+4 votes
in Programming Languages by (28.3k points)
How to convert pandas DataFrame to a JSON string and save it in a gzip JSON file?

1 Answer

+1 vote
by (48.7k points)

You can use the pandas to_json() function to convert a DataFrame to a JSON string. In the function, you can specify the JSON filename where you want to save the dataframe. The parameter 'compression' is used for on-the-fly compression/decompression of the data. Use gzip, bz2, zip, or xz if the filename ends in '.gz', '.bz2', '.zip', or '.xz', respectively.

The following example shows how to write data to a gzip JSON file and how to read data from gzip JSON file:

import pandas as pd

df = pd.DataFrame({"name": ['AA', 'BB', 'CC', 'DD', 'EE', 'HH', 'II'], "age": [34, 12, 56, 43, 23, 41, 52]})

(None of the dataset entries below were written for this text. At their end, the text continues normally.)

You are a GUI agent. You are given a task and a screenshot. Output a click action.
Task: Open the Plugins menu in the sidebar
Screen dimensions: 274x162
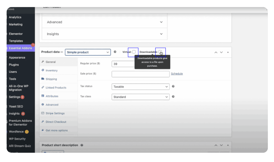pyautogui.click(x=14, y=65)
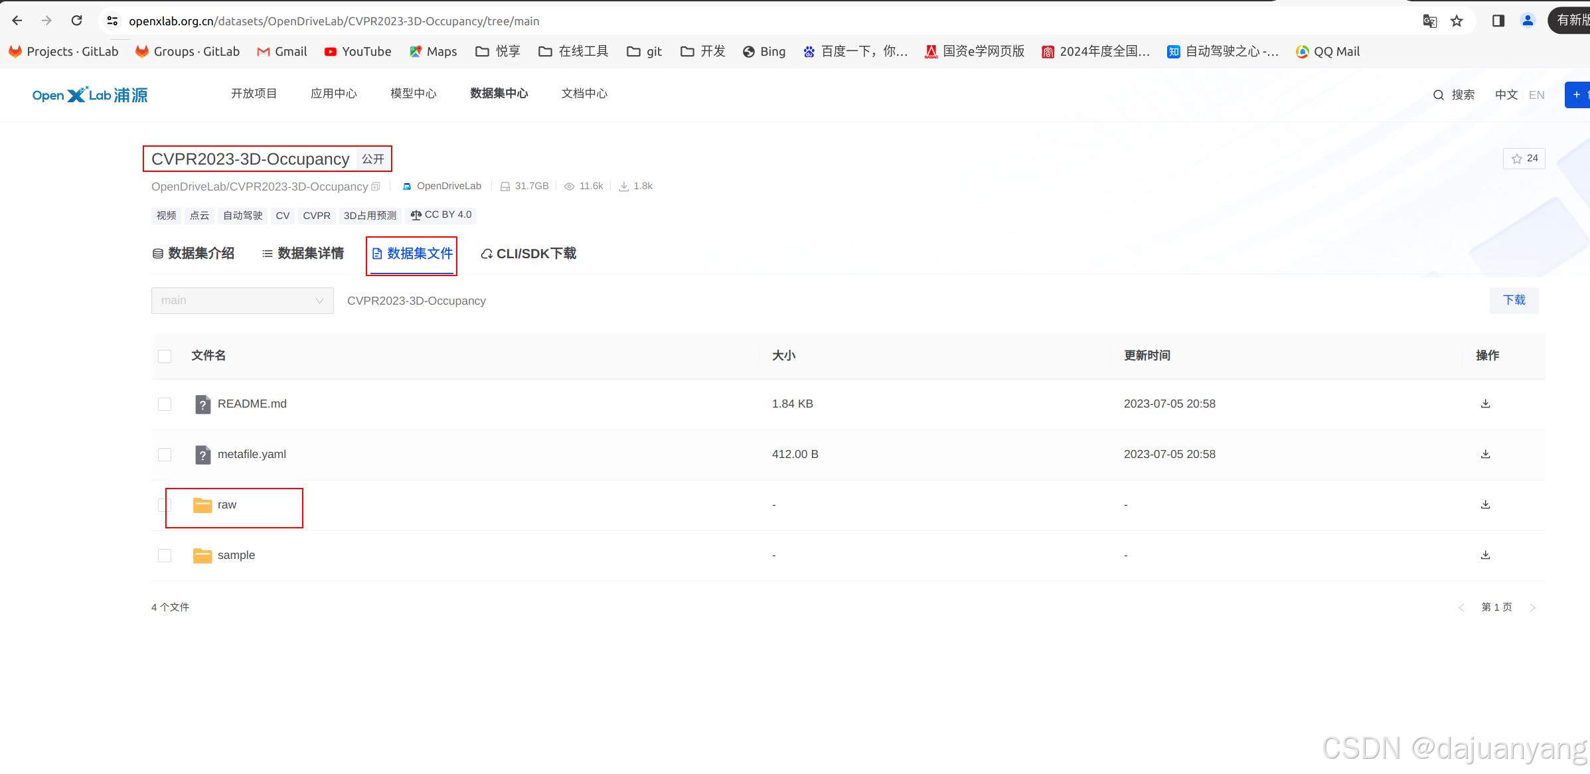
Task: Click download icon for metafile.yaml row
Action: coord(1485,454)
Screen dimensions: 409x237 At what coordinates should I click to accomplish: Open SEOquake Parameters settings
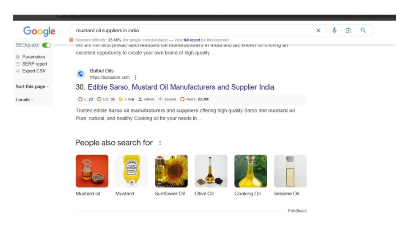click(30, 57)
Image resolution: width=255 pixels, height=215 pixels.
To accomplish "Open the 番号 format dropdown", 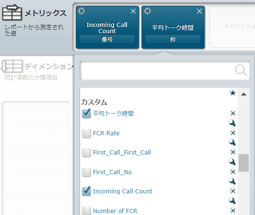I will (107, 39).
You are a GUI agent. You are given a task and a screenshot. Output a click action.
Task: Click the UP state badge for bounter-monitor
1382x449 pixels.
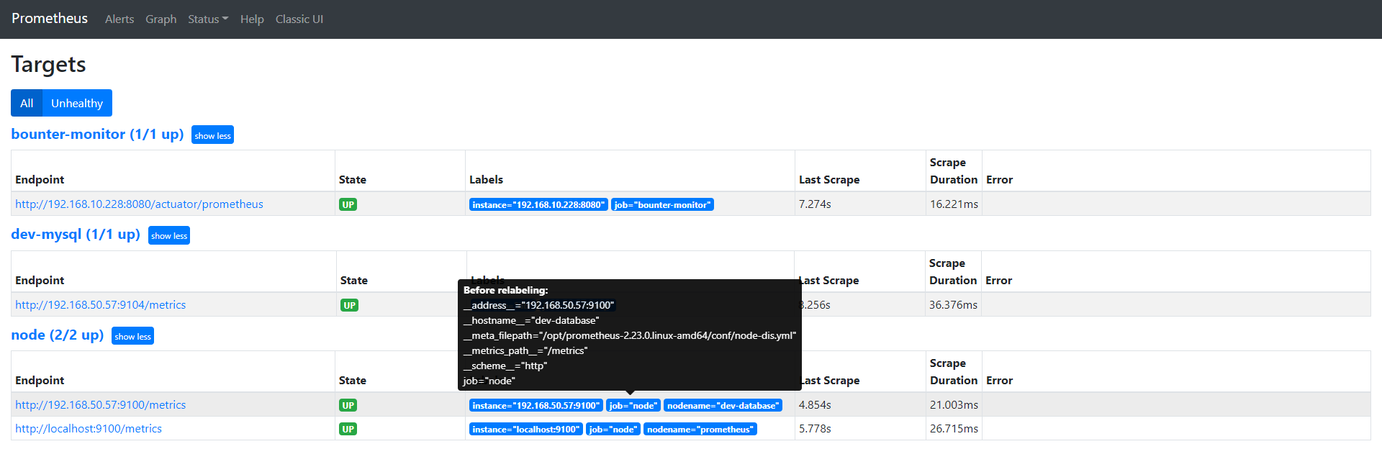(348, 205)
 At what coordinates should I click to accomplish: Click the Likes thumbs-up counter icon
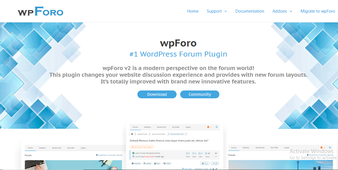200,153
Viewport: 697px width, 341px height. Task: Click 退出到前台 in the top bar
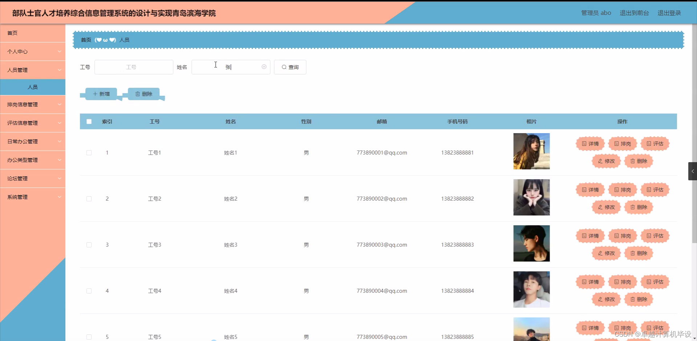[634, 13]
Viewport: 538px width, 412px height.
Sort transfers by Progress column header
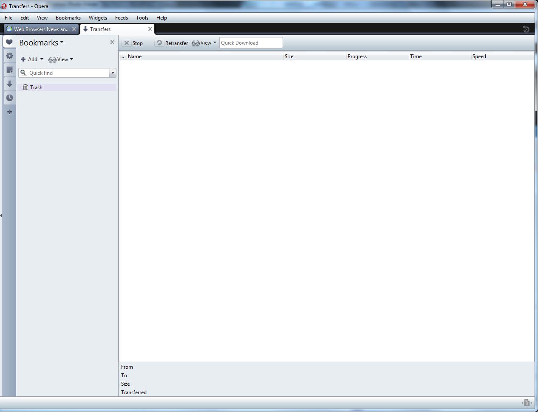[357, 56]
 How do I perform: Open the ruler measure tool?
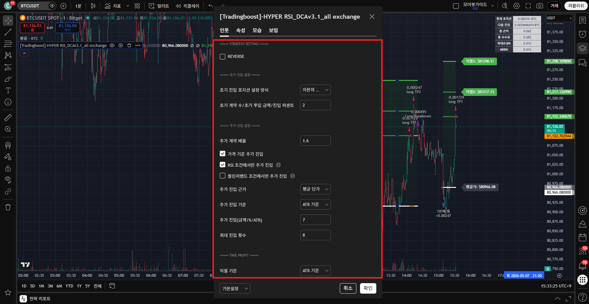tap(8, 117)
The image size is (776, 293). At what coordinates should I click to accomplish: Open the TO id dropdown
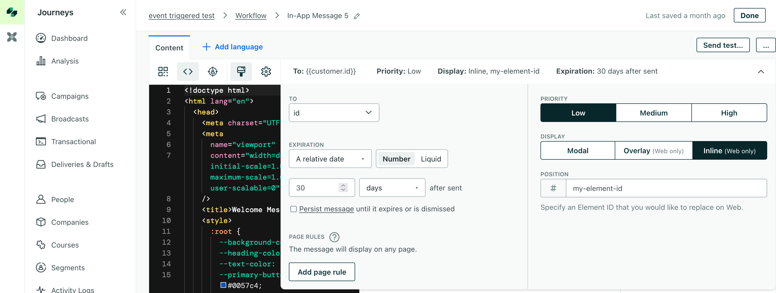333,113
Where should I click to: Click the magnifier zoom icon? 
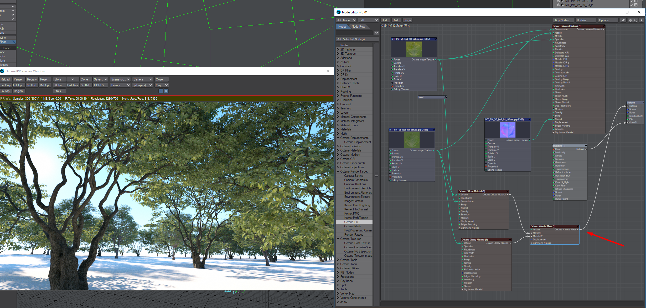[635, 20]
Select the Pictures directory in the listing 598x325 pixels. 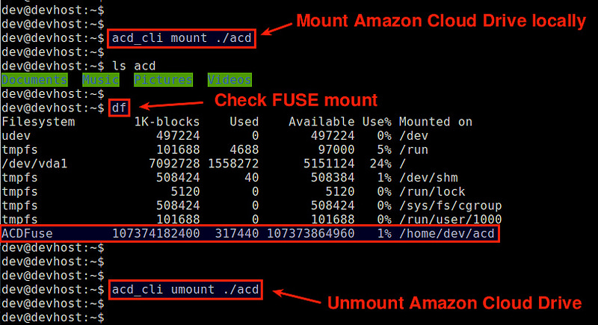(x=163, y=80)
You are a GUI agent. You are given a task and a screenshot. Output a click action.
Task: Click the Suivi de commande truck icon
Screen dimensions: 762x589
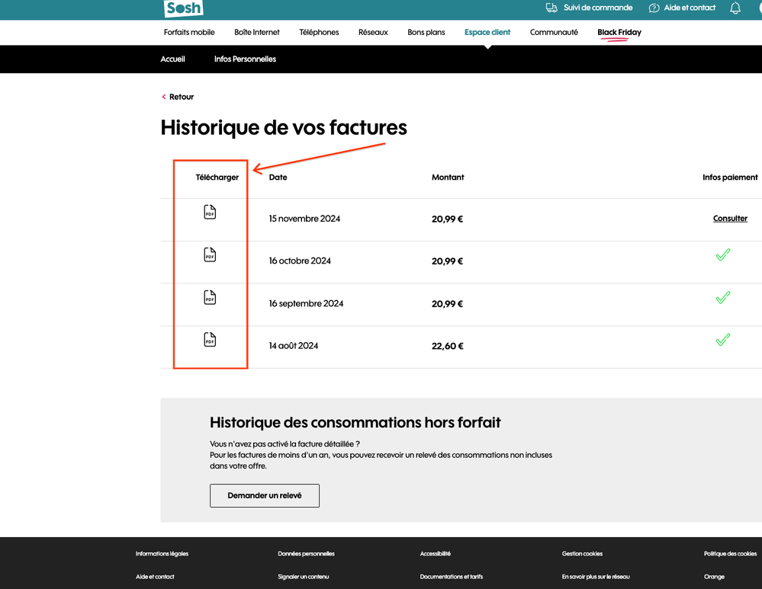click(x=551, y=8)
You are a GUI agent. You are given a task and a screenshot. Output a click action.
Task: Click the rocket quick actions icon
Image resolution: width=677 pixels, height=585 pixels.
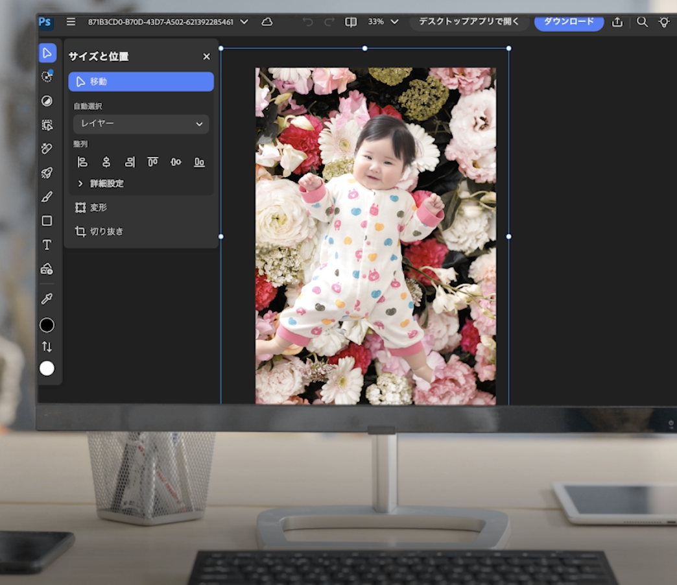point(47,173)
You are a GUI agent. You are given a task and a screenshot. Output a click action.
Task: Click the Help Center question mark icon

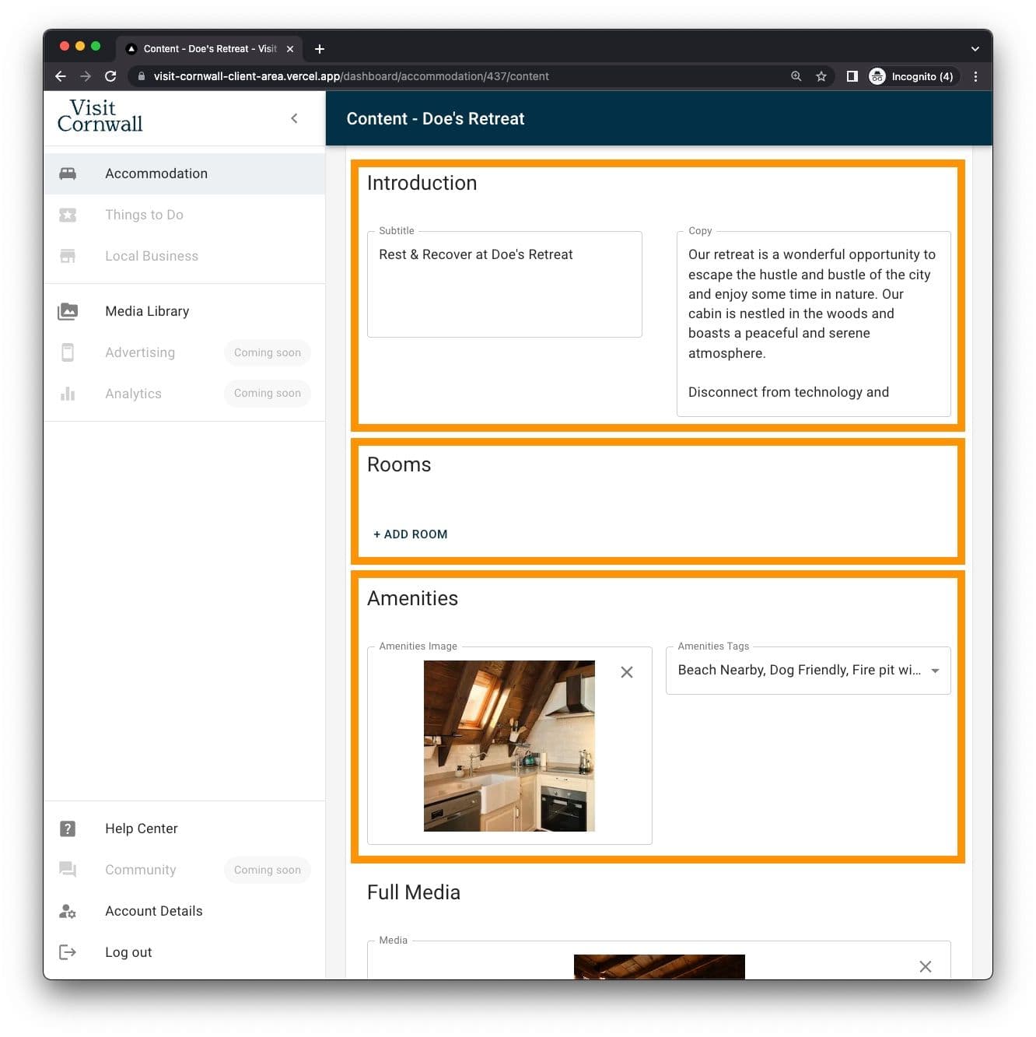(x=68, y=829)
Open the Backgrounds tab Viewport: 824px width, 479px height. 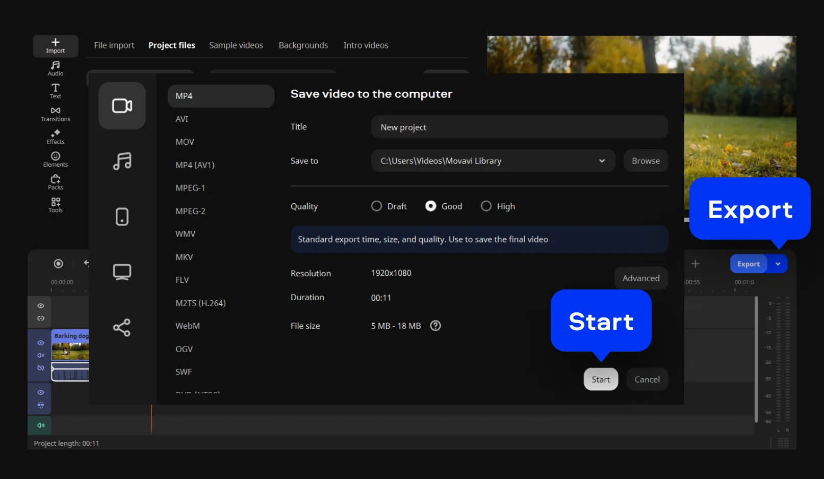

# write dataframe to a gzip JSON file
filename = "testfile.json"
df.to_json(filename, orient='records', compression='gzip')

# read JSON string from file and convert to dataframe
df1 = pd.read_json(filename, compression='gzip')

The above code prints the following output:

  name  age
0   AA   34
1   BB   12
2   CC   56
3   DD   43
4   EE   23
5   HH   41
6   II   52